> Stated problem: Rewrite the records below, swapping "Sign In" for "Log In" and keeping everything else the same.

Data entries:

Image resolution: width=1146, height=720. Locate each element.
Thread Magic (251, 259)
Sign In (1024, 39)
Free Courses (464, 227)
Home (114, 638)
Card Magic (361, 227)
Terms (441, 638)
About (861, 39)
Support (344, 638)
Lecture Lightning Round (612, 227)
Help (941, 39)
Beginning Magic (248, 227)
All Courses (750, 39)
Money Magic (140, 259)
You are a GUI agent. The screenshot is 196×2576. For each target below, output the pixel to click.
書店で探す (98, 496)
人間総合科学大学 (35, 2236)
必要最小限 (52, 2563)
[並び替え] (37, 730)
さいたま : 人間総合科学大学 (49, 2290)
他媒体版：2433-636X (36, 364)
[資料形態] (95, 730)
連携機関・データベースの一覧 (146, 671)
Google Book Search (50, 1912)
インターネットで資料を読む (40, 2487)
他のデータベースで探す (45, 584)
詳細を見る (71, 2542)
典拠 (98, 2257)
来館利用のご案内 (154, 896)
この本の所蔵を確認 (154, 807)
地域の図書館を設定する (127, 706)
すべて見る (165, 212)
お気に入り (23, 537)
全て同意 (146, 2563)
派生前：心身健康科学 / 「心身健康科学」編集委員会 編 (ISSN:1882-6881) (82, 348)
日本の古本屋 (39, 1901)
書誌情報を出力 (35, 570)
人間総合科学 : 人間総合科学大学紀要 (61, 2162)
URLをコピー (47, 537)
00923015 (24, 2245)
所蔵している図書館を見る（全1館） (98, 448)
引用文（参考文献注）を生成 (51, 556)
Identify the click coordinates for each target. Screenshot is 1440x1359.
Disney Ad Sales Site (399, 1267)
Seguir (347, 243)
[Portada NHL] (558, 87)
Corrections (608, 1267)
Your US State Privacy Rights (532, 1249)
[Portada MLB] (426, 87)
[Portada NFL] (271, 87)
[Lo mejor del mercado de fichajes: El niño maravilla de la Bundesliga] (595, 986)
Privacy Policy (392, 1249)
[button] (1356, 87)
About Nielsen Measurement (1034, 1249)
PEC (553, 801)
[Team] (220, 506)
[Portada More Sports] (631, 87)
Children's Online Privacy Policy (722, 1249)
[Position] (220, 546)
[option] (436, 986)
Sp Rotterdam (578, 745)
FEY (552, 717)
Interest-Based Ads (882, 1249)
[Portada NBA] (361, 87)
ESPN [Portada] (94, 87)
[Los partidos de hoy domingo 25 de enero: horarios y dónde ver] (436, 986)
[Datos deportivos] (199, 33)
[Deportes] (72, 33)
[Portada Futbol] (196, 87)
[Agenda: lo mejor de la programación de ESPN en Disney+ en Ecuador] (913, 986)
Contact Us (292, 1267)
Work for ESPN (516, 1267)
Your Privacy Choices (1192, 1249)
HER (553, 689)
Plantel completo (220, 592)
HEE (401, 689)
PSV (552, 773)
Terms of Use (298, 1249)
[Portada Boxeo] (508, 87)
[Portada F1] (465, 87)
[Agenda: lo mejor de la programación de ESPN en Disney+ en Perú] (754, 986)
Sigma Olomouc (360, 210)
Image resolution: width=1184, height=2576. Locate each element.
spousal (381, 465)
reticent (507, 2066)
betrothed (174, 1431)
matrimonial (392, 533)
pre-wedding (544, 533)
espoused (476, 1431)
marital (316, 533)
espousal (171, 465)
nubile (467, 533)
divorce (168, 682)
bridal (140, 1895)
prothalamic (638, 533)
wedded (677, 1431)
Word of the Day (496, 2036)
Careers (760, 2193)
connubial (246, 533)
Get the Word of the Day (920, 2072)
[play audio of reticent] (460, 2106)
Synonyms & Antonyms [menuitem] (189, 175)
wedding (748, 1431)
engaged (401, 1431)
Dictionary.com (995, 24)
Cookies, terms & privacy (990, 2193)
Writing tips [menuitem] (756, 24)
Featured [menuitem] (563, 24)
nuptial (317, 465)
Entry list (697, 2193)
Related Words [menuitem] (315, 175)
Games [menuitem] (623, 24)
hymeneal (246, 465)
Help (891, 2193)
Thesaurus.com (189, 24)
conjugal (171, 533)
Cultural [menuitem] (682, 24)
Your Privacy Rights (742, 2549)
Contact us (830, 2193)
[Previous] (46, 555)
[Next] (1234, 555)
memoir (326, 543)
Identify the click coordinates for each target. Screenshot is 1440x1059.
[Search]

> Output below:
Image resolution: width=1146, height=720. Locate each element.
Thread Magic (251, 259)
Log In (1024, 39)
Free Courses (464, 227)
Home (114, 638)
Card Magic (361, 227)
Terms (441, 638)
About (861, 39)
Support (344, 638)
Lecture Lightning Round (612, 227)
Help (941, 39)
Beginning Magic (248, 227)
All Courses (750, 39)
Money Magic (140, 259)
You are a GUI agent. The screenshot is 196×2576. For each target below, output the pixel to click.
書店で探す (98, 496)
人間総合科学大学 (35, 2236)
必要最小限 (52, 2563)
[並び替え] (37, 730)
さいたま : 人間総合科学大学 (49, 2290)
他媒体版：2433-636X (36, 364)
[資料形態] (95, 730)
連携機関・データベースの一覧 (146, 671)
Google Book Search (50, 1912)
インターネットで資料を読む (40, 2487)
他のデータベースで探す (45, 584)
詳細を見る (71, 2542)
典拠 (98, 2257)
来館利用のご案内 (154, 896)
この本の所蔵を確認 (154, 807)
地域の図書館を設定する (127, 706)
すべて見る (165, 212)
お気に入り (23, 537)
全て同意 (146, 2563)
派生前：心身健康科学 / 「心身健康科学」編集委員会 編 (ISSN:1882-6881) (82, 348)
日本の古本屋 (39, 1901)
書誌情報を出力 (35, 570)
人間総合科学 : 人間総合科学大学紀要 (61, 2162)
URLをコピー (47, 537)
00923015 (24, 2245)
所蔵している図書館を見る（全1館） (98, 448)
引用文（参考文献注）を生成 (51, 556)
Identify the click coordinates for each target. Screenshot is 1440x1359.
Disney Ad Sales Site (399, 1267)
Seguir (347, 243)
[Portada NHL] (558, 87)
Corrections (608, 1267)
Your US State Privacy Rights (532, 1249)
[Portada MLB] (426, 87)
[Portada NFL] (271, 87)
[Lo mejor del mercado de fichajes: El niño maravilla de la Bundesliga] (595, 986)
Privacy Policy (392, 1249)
[button] (1356, 87)
About Nielsen Measurement (1034, 1249)
PEC (553, 801)
[Team] (220, 506)
[Portada More Sports] (631, 87)
Children's Online Privacy Policy (722, 1249)
[Position] (220, 546)
[option] (436, 986)
Sp Rotterdam (578, 745)
FEY (552, 717)
Interest-Based Ads (882, 1249)
[Portada NBA] (361, 87)
ESPN [Portada] (94, 87)
[Los partidos de hoy domingo 25 de enero: horarios y dónde ver] (436, 986)
[Datos deportivos] (199, 33)
[Deportes] (72, 33)
[Portada Futbol] (196, 87)
[Agenda: lo mejor de la programación de ESPN en Disney+ en Ecuador] (913, 986)
Contact Us (292, 1267)
Work for ESPN (516, 1267)
Your Privacy Choices (1192, 1249)
HER (553, 689)
Plantel completo (220, 592)
HEE (401, 689)
PSV (552, 773)
Terms of Use (298, 1249)
[Portada Boxeo] (508, 87)
[Portada F1] (465, 87)
[Agenda: lo mejor de la programación de ESPN en Disney+ en Perú] (754, 986)
Sigma Olomouc (360, 210)
Image resolution: width=1184, height=2576. Locate each element.
spousal (381, 465)
reticent (507, 2066)
betrothed (174, 1431)
matrimonial (392, 533)
pre-wedding (544, 533)
espoused (476, 1431)
marital (316, 533)
espousal (171, 465)
nubile (467, 533)
divorce (168, 682)
bridal (140, 1895)
prothalamic (638, 533)
wedded (677, 1431)
Word of the Day (496, 2036)
Careers (760, 2193)
connubial (246, 533)
Get the Word of the Day (920, 2072)
[play audio of reticent] (460, 2106)
Synonyms & Antonyms [menuitem] (189, 175)
wedding (748, 1431)
engaged (401, 1431)
Dictionary.com (995, 24)
Cookies, terms & privacy (990, 2193)
Writing tips [menuitem] (756, 24)
Featured [menuitem] (563, 24)
nuptial (317, 465)
Entry list (697, 2193)
Related Words [menuitem] (315, 175)
Games [menuitem] (623, 24)
hymeneal (246, 465)
Help (891, 2193)
Thesaurus.com (189, 24)
conjugal (171, 533)
Cultural [menuitem] (682, 24)
Your Privacy Rights (742, 2549)
Contact us (830, 2193)
[Previous] (46, 555)
[Next] (1234, 555)
memoir (326, 543)
Identify the click coordinates for each target. Screenshot is 1440x1059.
[Search]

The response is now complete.